JOE LONERGAN profiles the remarkable Longford writer of literature for adults as well as children who was born on New Year’s Day
The year 2018 saw various literary groups and associations across the British Isles recognise the 250th anniversary of the birth of one of literature’s truly great writers – Maria Edgeworth.
That historical event so celebrated as a gift not just to adults’ literature, but also children’s literature, occurred in Black Bourton, Oxfordshire, England, on the 1st of January, 1768.
Maria was the second child of Richard Lovell Edgeworth (who eventually fathered 22 children by four wives) and Anna Maria Edgeworth (née Elers).
Maria spent her early years with her mother’s family in England, until her mother’s death when she was five. When her father married his second wife, English writer Honora Sneyd, in 1773, Maria went with him to his estate in Edgeworthstown, in Co. Longford.
Maria Edgeworth’s childhood was unhappy: she was neglected by her father, who was too much involved with his new wife, and she was deemed to be a difficult child.
With the collapse of the health of her stepmother Honora in 1775, Maria was dispatched to Mrs Lattafière’s school in Derby, where she entertained her fellow pupils with her story-telling in the dormitories, and later in 1780 to Mrs Devis’s flashier establishment in Upper Wimpole Street, London.

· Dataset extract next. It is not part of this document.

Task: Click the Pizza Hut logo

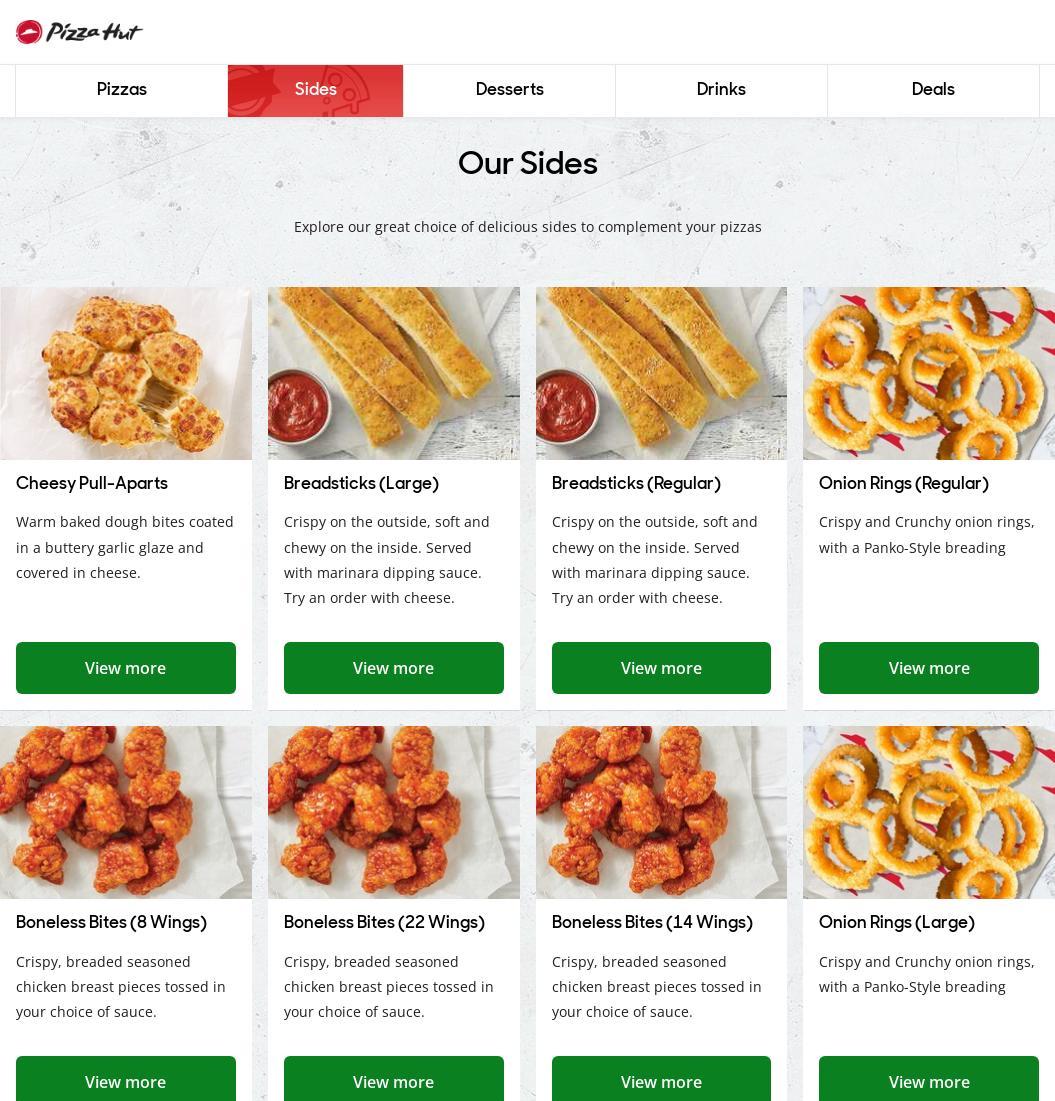Action: tap(79, 32)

Diminutive in height, she was subjected to stretching, being held by the head with her feet off the ground.
However, in 1871, her father’s attention became fully focused on her when she almost lost her sight to an eye infection. Returning home at the age of 14, Maria took charge of her many younger siblings and was home-tutored in law, Irish economics and politics, science, and literature by her father.